DATA IN THIS EXERCISE.

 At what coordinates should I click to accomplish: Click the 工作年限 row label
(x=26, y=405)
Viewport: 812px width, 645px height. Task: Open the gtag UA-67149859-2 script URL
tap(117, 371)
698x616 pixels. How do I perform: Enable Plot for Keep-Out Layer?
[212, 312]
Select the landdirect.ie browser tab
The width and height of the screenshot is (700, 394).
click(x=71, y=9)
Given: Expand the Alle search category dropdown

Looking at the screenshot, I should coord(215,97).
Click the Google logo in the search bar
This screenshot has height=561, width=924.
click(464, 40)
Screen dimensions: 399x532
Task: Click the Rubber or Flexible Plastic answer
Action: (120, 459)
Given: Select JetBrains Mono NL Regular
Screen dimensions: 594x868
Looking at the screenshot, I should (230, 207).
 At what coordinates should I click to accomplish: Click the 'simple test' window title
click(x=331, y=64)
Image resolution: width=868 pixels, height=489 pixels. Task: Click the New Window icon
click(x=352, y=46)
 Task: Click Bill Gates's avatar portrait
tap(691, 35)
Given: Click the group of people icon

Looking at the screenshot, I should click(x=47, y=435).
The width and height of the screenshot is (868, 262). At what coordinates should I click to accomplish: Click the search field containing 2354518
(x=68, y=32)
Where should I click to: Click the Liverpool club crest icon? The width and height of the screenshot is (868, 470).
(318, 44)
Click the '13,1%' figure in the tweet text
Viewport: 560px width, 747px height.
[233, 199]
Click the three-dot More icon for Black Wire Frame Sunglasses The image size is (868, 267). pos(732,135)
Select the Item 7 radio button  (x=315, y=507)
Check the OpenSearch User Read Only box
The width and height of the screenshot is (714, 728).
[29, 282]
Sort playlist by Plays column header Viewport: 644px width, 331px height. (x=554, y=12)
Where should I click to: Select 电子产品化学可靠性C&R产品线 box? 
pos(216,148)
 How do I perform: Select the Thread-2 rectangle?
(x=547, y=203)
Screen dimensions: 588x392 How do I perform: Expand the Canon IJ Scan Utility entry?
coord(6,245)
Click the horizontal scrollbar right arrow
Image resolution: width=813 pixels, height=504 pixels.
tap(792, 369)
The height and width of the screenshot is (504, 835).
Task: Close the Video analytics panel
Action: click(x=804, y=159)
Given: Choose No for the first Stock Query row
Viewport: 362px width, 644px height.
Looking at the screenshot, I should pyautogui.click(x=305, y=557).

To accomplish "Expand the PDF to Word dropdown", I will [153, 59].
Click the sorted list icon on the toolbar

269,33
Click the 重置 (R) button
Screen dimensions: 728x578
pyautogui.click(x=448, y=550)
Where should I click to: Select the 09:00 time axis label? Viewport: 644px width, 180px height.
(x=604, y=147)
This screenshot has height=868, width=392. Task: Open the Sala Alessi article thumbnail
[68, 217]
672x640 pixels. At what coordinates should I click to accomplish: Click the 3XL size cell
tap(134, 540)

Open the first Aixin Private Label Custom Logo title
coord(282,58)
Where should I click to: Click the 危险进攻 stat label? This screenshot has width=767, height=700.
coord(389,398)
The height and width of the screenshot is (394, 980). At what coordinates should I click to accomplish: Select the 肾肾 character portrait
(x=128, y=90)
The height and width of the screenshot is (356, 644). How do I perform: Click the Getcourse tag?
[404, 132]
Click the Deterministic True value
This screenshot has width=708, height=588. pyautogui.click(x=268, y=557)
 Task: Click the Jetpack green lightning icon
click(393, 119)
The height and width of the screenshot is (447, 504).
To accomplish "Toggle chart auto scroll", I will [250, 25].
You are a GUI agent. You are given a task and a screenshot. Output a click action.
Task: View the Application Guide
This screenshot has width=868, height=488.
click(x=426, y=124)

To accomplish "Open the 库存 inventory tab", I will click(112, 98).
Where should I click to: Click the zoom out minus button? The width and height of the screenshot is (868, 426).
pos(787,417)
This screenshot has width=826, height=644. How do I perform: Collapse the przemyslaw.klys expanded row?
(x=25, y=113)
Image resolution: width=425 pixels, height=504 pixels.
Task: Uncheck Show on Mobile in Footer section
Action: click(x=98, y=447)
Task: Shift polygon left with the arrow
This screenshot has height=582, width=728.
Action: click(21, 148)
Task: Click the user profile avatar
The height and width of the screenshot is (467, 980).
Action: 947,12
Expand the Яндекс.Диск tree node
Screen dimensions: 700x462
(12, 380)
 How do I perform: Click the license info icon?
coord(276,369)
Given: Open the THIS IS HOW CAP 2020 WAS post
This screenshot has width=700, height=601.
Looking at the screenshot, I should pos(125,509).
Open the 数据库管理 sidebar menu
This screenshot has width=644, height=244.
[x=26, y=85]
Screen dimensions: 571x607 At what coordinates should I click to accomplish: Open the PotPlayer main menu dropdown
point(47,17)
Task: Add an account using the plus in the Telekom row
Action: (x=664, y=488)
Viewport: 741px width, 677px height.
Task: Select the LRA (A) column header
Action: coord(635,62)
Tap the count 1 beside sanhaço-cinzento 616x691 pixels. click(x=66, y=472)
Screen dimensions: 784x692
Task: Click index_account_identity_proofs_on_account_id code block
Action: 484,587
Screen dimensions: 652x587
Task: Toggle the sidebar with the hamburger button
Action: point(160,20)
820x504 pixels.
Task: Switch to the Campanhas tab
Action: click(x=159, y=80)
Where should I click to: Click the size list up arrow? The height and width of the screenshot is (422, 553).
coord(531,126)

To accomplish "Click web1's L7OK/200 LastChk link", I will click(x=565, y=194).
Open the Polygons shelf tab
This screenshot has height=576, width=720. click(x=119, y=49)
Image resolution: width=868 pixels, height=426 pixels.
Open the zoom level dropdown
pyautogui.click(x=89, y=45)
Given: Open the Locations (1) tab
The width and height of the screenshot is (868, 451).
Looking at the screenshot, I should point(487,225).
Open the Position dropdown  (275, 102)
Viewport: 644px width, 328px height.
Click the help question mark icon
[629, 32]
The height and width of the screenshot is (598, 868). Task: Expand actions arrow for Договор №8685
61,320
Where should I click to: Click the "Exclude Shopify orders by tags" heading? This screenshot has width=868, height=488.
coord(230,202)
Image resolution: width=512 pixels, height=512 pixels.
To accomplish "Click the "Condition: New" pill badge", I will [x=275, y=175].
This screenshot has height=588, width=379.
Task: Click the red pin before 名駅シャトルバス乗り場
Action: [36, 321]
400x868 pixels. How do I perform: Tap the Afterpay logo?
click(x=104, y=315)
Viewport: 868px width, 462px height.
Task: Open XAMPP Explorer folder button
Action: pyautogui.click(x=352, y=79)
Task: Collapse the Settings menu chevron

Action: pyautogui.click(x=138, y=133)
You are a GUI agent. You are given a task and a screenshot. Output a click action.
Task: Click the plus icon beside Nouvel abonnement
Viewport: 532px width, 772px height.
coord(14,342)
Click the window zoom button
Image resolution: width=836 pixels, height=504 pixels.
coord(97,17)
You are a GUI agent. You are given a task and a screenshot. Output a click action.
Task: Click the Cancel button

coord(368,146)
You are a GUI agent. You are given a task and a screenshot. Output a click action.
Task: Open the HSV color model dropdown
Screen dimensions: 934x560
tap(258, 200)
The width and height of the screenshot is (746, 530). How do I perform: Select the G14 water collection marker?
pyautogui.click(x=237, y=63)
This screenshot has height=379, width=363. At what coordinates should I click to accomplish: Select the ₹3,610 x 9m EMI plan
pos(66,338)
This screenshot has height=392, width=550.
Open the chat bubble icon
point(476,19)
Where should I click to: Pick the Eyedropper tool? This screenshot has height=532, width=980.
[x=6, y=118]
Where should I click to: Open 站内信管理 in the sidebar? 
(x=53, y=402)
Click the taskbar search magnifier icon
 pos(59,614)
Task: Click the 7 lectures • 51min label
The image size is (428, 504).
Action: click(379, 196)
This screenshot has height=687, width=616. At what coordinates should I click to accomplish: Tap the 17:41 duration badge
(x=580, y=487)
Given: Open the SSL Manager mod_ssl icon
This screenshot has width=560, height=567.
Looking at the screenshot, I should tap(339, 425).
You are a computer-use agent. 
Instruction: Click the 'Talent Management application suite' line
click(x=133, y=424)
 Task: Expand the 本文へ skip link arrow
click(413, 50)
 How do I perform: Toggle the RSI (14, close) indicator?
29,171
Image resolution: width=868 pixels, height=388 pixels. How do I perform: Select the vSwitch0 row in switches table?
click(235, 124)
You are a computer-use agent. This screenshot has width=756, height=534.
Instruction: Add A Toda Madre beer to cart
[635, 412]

ACTION ITEM. Start with the line above that contains "Viewport: 532px width, 772px height." and stop after the line that contains "This screenshot has height=392, width=550.". Output those lines exactly, and only those.

WORKED SOLUTION.
Viewport: 532px width, 772px height.
coord(14,342)
Click the window zoom button
Image resolution: width=836 pixels, height=504 pixels.
coord(97,17)
You are a GUI agent. You are given a task and a screenshot. Output a click action.
Task: Click the Cancel button

coord(368,146)
You are a GUI agent. You are given a task and a screenshot. Output a click action.
Task: Open the HSV color model dropdown
Screen dimensions: 934x560
tap(258, 200)
The width and height of the screenshot is (746, 530). How do I perform: Select the G14 water collection marker?
pyautogui.click(x=237, y=63)
This screenshot has height=379, width=363. At what coordinates should I click to accomplish: Select the ₹3,610 x 9m EMI plan
pos(66,338)
This screenshot has height=392, width=550.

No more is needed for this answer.